** Begin TEXT SECTION **
That, including the ampersand, was always its official name, starting with its enabling Act of Parliament of 1795. Canals were then prospering, because for bulky or fragile cargoes they were better than the rough – and often impassibly muddy – roads. The Wilts & Berks opened in 1810, offering a new 52-mile route from Semington (on the existing Kennet and Avon Canal) to Abingdon. This route was (and one day could again be) much shorter than via Newbury, Reading, and the Thames. The Wilts & Berks had branches to Chippenham, Calne, and Wantage; and later a link to the upper Thames at Cricklade.

The Oxford Canal had brought the price of coal (from Coventry) in Oxford down to £1.60 a ton, undercutting sea coal from Newcastle at £2.60 a ton, brought via London and the Thames. The Wilts & Berks hoped for lucrative traffic from the Somerset coal fields. It also carried grain for the Abingdon breweries. But there was little return traffic from Abingdon to the west.
** End TEXT SECTION **
◆ DIRECTIONS:
1 – Name every town to which, according to the canal history passage, the Wilts & Berks had branches.
2 – Reproduce the canal history passage word for word, from "The Oxford Canal" down to "to the west.".
** Begin EXCERPTED RECORDS **
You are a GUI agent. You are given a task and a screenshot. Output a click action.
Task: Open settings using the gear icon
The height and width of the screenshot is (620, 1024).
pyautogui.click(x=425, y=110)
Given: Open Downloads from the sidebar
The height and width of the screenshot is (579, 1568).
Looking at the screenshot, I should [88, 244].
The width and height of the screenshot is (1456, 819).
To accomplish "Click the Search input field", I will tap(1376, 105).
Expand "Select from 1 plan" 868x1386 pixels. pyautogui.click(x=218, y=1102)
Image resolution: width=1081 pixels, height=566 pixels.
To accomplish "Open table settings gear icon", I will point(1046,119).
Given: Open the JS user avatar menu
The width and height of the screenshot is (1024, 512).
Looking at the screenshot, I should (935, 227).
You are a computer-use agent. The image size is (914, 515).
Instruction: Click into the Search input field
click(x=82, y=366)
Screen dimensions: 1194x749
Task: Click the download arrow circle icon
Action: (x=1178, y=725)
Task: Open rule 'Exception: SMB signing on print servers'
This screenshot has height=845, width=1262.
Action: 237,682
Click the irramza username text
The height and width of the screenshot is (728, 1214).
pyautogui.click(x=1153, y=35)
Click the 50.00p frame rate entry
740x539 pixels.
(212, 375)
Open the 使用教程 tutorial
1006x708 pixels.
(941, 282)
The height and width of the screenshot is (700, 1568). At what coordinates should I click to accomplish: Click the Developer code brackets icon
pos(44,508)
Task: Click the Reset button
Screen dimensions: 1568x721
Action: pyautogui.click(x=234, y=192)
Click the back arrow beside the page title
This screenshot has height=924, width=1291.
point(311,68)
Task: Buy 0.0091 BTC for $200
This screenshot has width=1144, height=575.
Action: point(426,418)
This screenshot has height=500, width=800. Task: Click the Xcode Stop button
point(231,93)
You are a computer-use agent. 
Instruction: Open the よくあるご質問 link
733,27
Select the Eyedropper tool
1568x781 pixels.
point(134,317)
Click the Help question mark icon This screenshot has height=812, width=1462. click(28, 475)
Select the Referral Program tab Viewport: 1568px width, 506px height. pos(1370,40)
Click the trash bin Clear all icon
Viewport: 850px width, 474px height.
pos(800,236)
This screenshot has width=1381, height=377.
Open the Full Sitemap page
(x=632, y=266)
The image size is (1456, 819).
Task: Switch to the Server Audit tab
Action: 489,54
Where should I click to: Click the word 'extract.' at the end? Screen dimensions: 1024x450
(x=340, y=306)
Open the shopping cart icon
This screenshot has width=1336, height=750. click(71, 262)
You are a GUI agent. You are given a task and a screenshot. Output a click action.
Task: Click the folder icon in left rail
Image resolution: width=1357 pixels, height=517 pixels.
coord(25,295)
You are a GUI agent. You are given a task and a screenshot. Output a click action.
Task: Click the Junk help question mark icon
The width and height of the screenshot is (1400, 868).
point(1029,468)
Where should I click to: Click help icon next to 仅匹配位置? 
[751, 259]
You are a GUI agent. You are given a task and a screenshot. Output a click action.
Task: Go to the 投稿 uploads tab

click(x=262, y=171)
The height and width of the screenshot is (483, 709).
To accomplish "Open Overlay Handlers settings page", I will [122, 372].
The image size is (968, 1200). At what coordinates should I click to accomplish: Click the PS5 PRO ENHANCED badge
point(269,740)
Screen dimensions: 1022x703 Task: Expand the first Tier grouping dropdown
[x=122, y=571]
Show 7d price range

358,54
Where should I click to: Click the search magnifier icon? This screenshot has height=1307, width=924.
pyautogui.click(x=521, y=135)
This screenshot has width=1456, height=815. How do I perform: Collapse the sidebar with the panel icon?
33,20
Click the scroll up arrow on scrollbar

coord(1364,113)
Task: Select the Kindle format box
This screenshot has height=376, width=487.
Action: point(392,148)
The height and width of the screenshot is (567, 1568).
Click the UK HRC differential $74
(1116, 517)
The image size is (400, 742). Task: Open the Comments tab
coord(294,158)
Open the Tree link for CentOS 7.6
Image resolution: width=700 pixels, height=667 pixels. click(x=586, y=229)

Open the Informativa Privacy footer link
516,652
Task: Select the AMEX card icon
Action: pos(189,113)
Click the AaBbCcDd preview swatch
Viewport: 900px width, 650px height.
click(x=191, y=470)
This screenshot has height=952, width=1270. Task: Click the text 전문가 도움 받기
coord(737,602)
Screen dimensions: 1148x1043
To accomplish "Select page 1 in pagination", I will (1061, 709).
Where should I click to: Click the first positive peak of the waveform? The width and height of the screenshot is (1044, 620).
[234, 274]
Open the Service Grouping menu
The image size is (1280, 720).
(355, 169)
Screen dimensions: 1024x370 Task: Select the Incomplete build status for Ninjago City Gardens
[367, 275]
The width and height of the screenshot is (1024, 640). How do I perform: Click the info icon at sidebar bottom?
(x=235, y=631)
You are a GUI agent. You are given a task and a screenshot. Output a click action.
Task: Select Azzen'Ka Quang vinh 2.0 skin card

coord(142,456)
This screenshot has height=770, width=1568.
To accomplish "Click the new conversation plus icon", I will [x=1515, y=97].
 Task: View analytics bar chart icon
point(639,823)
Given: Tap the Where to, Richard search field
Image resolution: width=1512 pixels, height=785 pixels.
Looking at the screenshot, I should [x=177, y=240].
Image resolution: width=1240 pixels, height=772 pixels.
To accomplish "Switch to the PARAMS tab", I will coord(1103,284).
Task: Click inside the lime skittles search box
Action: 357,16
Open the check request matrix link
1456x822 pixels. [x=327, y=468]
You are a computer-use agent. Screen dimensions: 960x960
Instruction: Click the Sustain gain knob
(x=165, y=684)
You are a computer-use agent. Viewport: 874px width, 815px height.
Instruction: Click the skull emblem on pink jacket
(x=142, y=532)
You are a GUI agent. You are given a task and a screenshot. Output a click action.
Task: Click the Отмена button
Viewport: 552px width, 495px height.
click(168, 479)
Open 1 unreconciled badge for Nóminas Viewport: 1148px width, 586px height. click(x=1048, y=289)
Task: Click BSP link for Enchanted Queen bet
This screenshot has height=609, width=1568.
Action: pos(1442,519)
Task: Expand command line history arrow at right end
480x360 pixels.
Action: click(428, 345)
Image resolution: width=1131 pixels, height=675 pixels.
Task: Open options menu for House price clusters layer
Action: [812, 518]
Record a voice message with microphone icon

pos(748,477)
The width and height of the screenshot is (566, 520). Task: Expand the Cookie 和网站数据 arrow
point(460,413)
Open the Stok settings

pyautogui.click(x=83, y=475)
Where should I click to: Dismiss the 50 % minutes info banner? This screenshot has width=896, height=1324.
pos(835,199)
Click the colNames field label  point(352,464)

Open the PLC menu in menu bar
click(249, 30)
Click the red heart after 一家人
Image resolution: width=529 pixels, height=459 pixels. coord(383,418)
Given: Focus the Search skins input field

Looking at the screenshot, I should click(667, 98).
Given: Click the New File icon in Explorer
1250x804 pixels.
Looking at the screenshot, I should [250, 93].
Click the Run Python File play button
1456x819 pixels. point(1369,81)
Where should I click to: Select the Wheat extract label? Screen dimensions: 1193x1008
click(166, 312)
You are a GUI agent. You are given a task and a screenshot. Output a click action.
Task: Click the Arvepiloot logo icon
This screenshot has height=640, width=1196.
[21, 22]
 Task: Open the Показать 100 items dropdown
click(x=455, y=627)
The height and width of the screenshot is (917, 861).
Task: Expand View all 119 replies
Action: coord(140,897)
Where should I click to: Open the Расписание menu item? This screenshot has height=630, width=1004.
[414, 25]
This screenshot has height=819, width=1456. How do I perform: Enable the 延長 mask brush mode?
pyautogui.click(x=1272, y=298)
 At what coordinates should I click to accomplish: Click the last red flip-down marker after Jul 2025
** End EXCERPTED RECORDS **
◆ SOLUTIONS BELOW:
1 – Chippenham, Calne, and Wantage

2 –
The Oxford Canal had brought the price of coal (from Coventry) in Oxford down to £1.60 a ton, undercutting sea coal from Newcastle at £2.60 a ton, brought via London and the Thames. The Wilts & Berks hoped for lucrative traffic from the Somerset coal fields. It also carried grain for the Abingdon breweries. But there was little return traffic from Abingdon to the west.